After that, her natural athleticism from years of elite running brought her quick success in local cyclocross races. Although she wasn’t initially looking at it as an outlet for competition, she soon felt it was where she belonged after placing second at the U.S Collegiate Cyclocross National Championships in June 2018.
According to her father, Chris Williams, cycling filled a void created when she stopped running.
“Running left her not completely satisfied but pursuing a new sport has kept it fun for her,” he said.
After that, her career took off, as she turned professional later in 2018 and signed with UCI Women’s Team Hagens Berman Supermint. In 2019, she tried out track cycling and earned a spot on the Olympic team. She moved to Colorado in April 2020 to train for the Olympics.
After an already competition-filled season, Williams will put her talent to the test in France. As a specialist in sprinting, this will be Williams’ most difficult race to date, but she is thankful for the opportunity and the trajectory her career has taken.
“I love being a pro cyclist,” Williams said. “It’s really hard but I have complete autonomy every day while still in a team environment. I feel extremely lucky to be where I am and have the support of my team.”

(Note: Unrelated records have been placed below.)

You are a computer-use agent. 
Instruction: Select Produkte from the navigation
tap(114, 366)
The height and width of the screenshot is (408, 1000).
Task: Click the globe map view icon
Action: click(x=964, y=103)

The eight-day race is set to begin in Paris on July 24 on the last day of the men’s Tour de France.
The Tour also has special significance to Marianne Martin, the winner of the first Women’s Tour de Femmes in 1984. Originally from Fenton, Michigan, Martin has called Boulder home for most of her life. She looks forward to witnessing the historic event again, this time from the sidelines supporting the Human Powered Health Team.
“I can’t believe it took so long,” Martin said. “I’m so excited and it’s such a good opportunity for women.”
Martin emphasized that in the 1980s when she was competing, the cycling world was much different. At the time there were more opportunities for women to race than there are now. Nonetheless, she believes women’s cycling is headed in a positive direction, especially with the upcoming Tour.
“I think it will be a big boost to women’s cycling worldwide,” said Martin. “I am so glad that the sponsor, Zwift, chose to step up and give women the opportunity to race. I just hope it will be here to stay.”
For Williams, the Tour is a step in what she hopes is a long career in cycling. According to Chris Williams, her newness to the sport will continue to work to her advantage.
“Her peers are mostly those who grew up cycling so Lily is different in that way, but this has kept it fresh for her and she is still learning,” said Williams. “We have yet to see her highest potential.”